Looks like we have AGAIN half-baked idea ...
Since I tracking scraper sites which abusing Google Images , I would say that I spot slight improvments with images and rankings but there is so much this to do / to stop manipulations of google images script.
This should be fixed / working on :
1.There is need to devalue Blogger/BlogSpot rankings because outstanding abuse of this service.
2.Remove/Banned foreign websites/forums/blog platforms which scraping top images and rankings on main Google Images and then serve on certain foreign languages / Goolge Images engines ( such as French , Latin America , ect )

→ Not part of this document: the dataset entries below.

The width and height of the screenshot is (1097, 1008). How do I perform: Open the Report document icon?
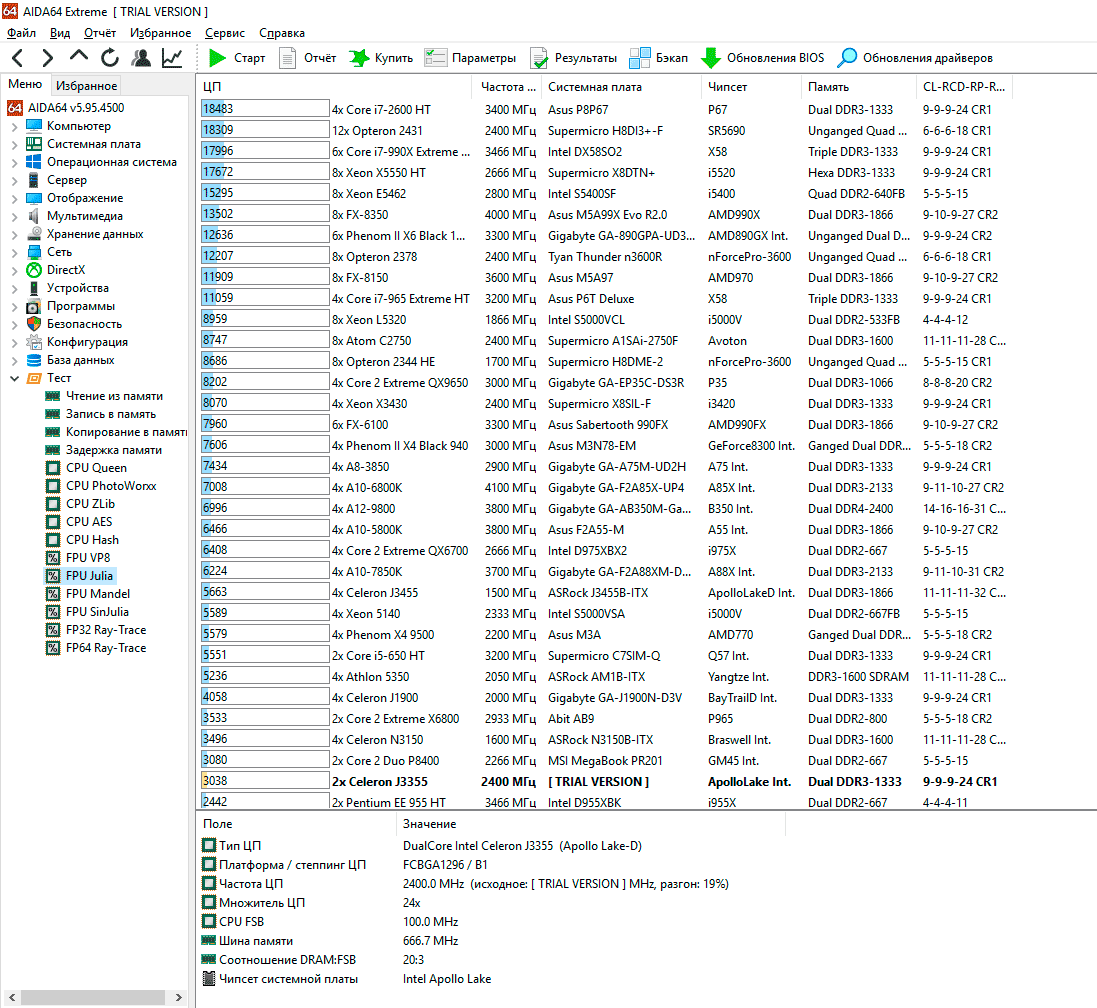[x=288, y=58]
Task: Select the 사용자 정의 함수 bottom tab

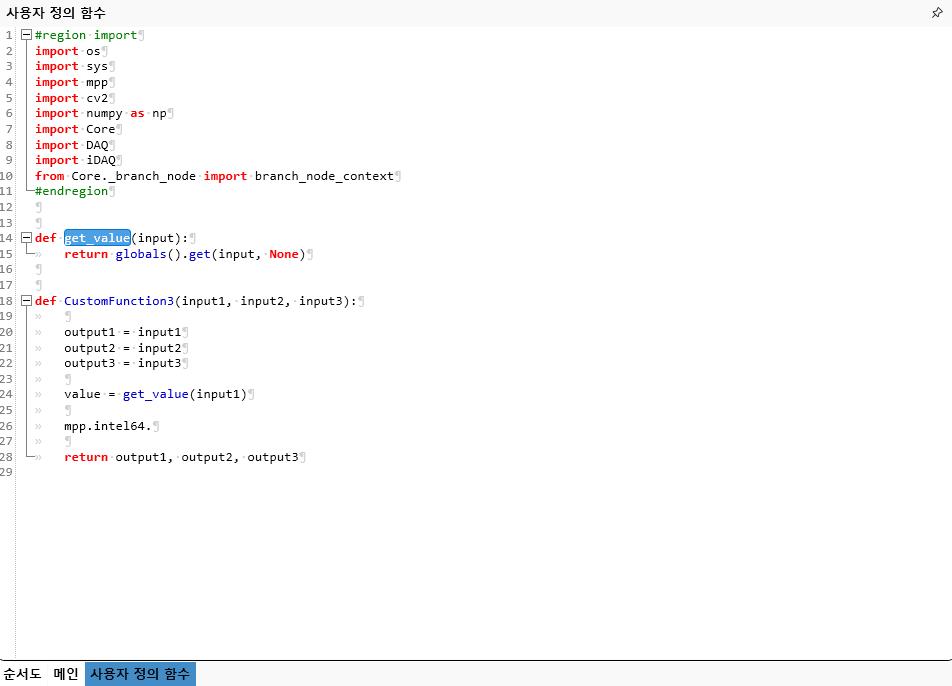Action: coord(140,674)
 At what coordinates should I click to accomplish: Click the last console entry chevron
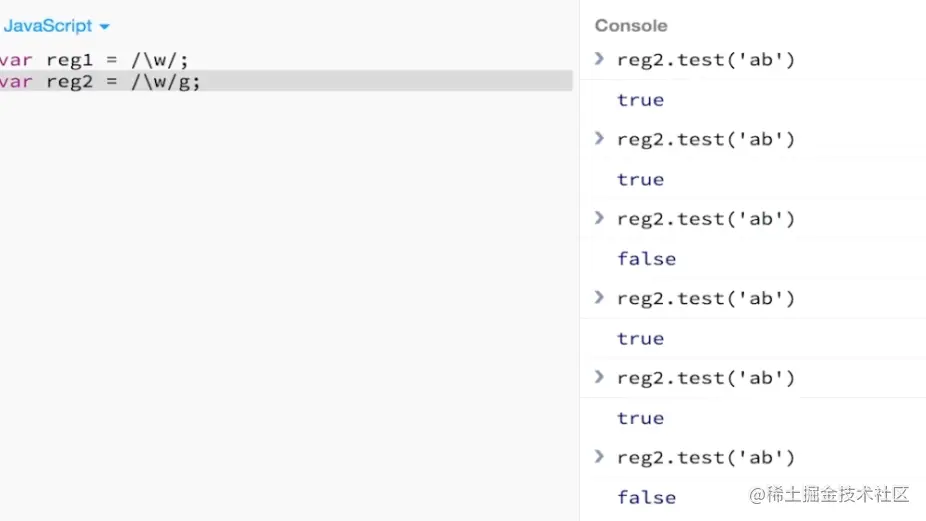[x=599, y=457]
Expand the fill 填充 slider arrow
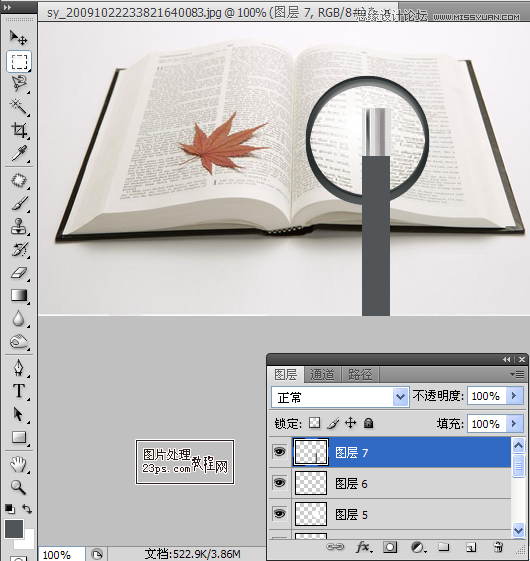This screenshot has height=561, width=530. pyautogui.click(x=514, y=424)
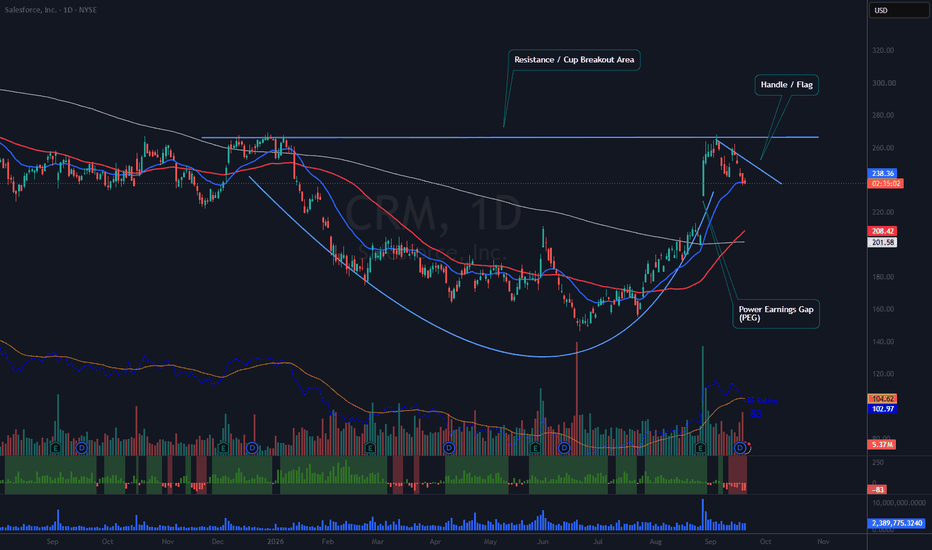The height and width of the screenshot is (550, 932).
Task: Select the June dividend D marker
Action: 563,448
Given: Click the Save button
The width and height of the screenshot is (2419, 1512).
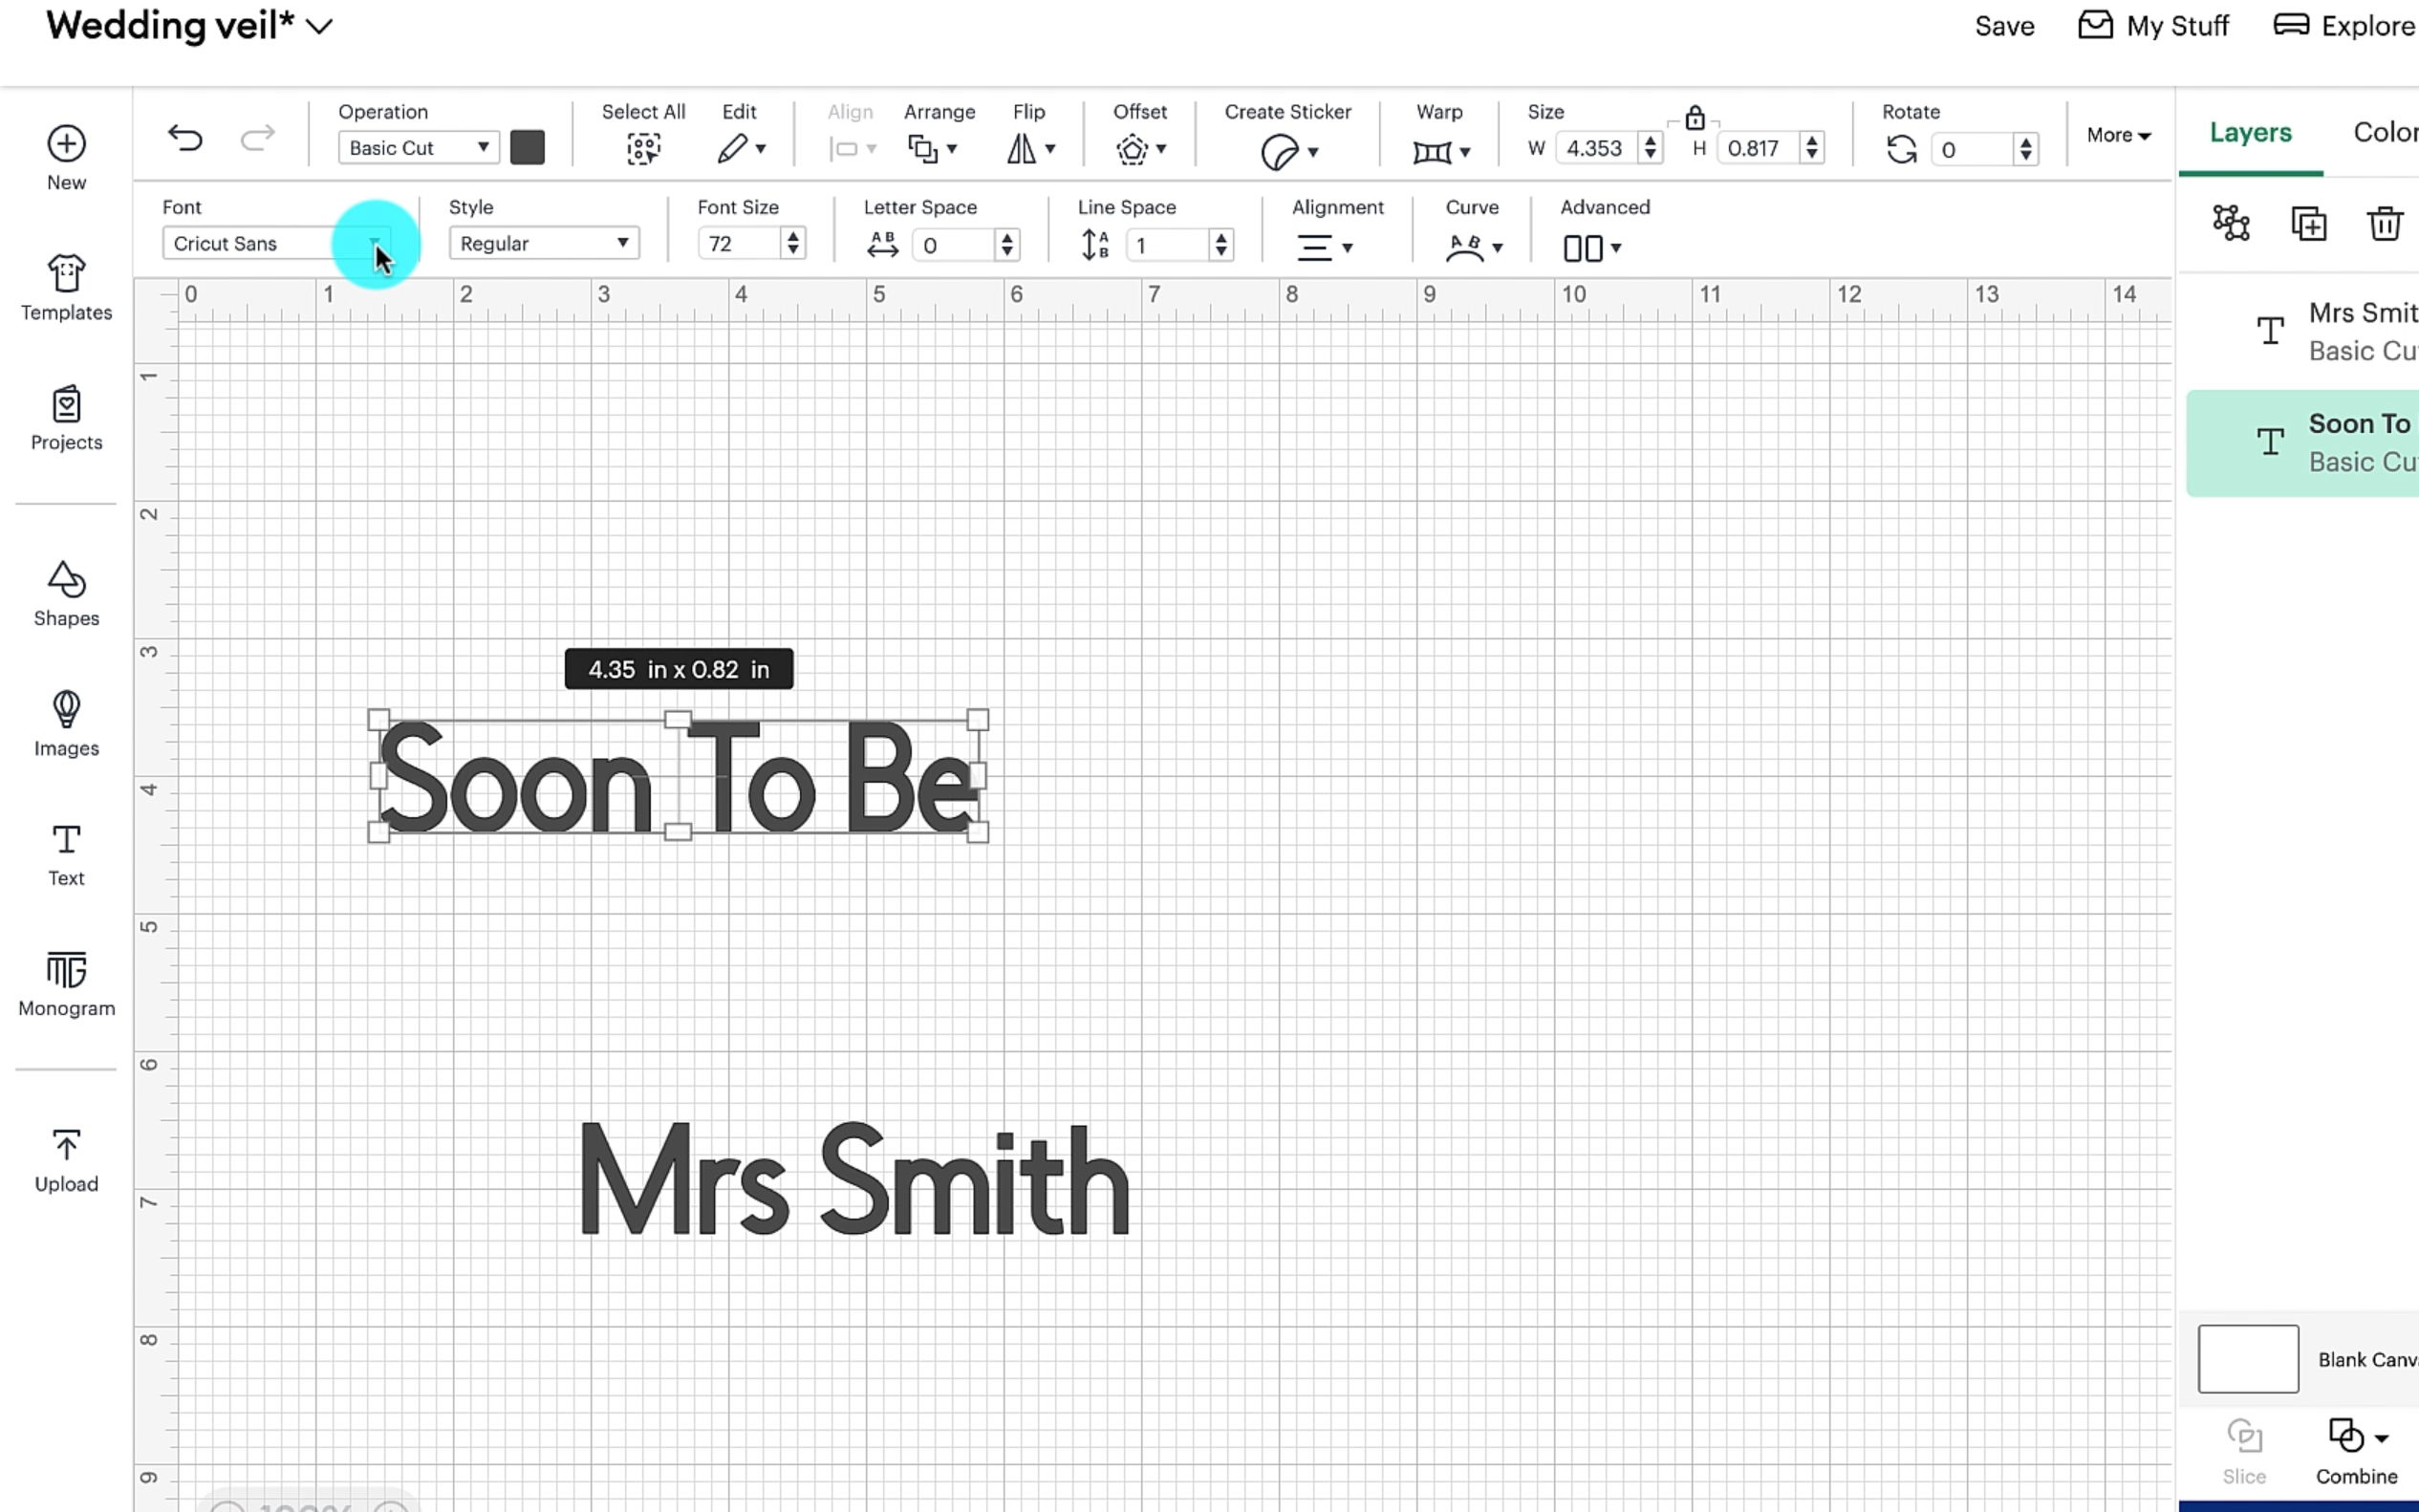Looking at the screenshot, I should pyautogui.click(x=2004, y=26).
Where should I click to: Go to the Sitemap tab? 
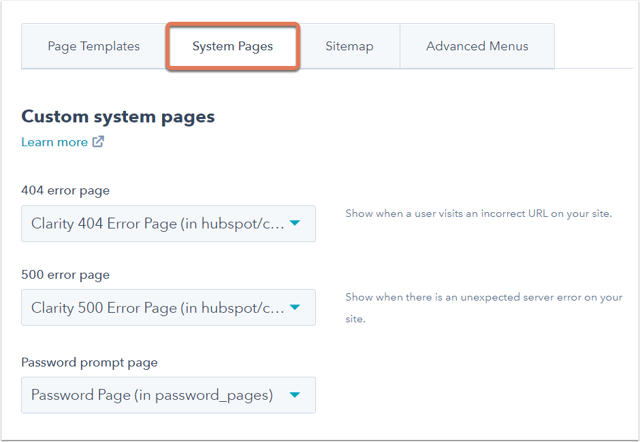click(x=349, y=46)
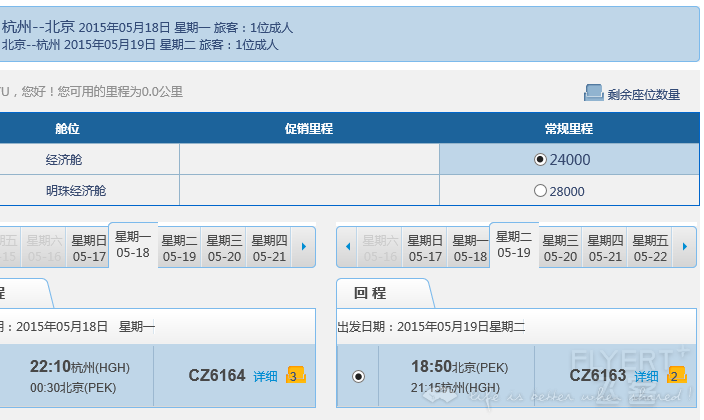Select return flight CZ6163 radio button
704x420 pixels.
coord(358,376)
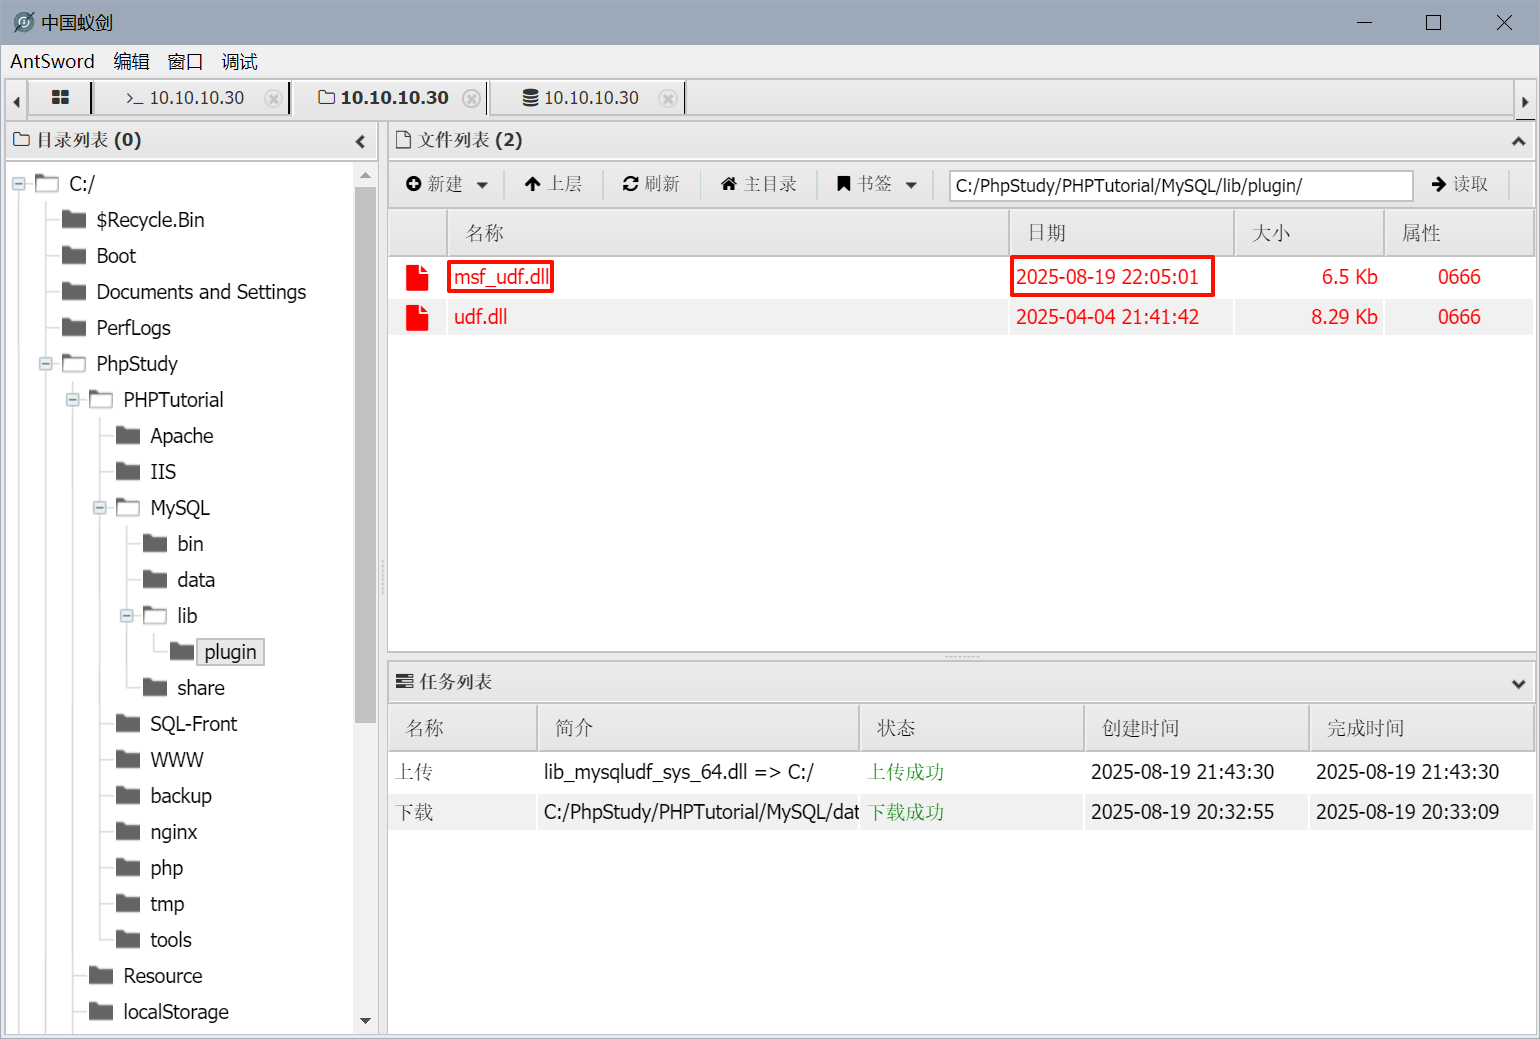Switch to the database 10.10.10.30 tab
The height and width of the screenshot is (1039, 1540).
(x=581, y=98)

3.Remove/Devalue appspot.com from Google Images engines because service is full of hackers/ hijackers / web scrapers.
4. Remove/Ban this type of <free images mixed with stuff for sale> website for good <snip>
This is typical example of websites which are abusing Google Images abusing thumbnails to outrank real source .
[edited by: Robert_Charlton at 6:49 am (utc) on Aug 31, 2011]
[edit reason] removed specific [/edit]
| 4:26 pm on Aug 31, 2011 (gmt 0)|
I'd love to see how big this scraper report file is... hopefully they will get a clue
| 1:28 am on Sep 1, 2011 (gmt 0)|
If Goo were at all serious about this they would have quit scraping images from my site and using them out of context for their own profit from the get-go. Until they fix their attitude problem it's all self-centered idiocy, hypocrisy and money-sucking greed.
| 2:34 am on Sep 1, 2011 (gmt 0)|
Well finally, I don't like being cheated by lazy webmasters that are scraping my content and getting benefits from this.
| 9:00 pm on Sep 2, 2011 (gmt 0)|
What surprises me is the first question on the form about what problem the scraper is causing and they cite the example of the scraper ranking higher than the original site.
Over half my images have been scraped well into double numbers. As far as I am aware none of them rank higher than my original page. But that's still a problem for me. Why should they benefit anything at all from my pics? Even if they don't outrank me, they are still riding on my work for free.
| 10:05 pm on Sep 2, 2011 (gmt 0)|
|What surprises me is the first question on the form about what problem the scraper is causing |
The form is to help them improve their algorithm to rank the original first, a problem that got worse with Panda. But for everything else, you gotta go through the usual DMCA channel.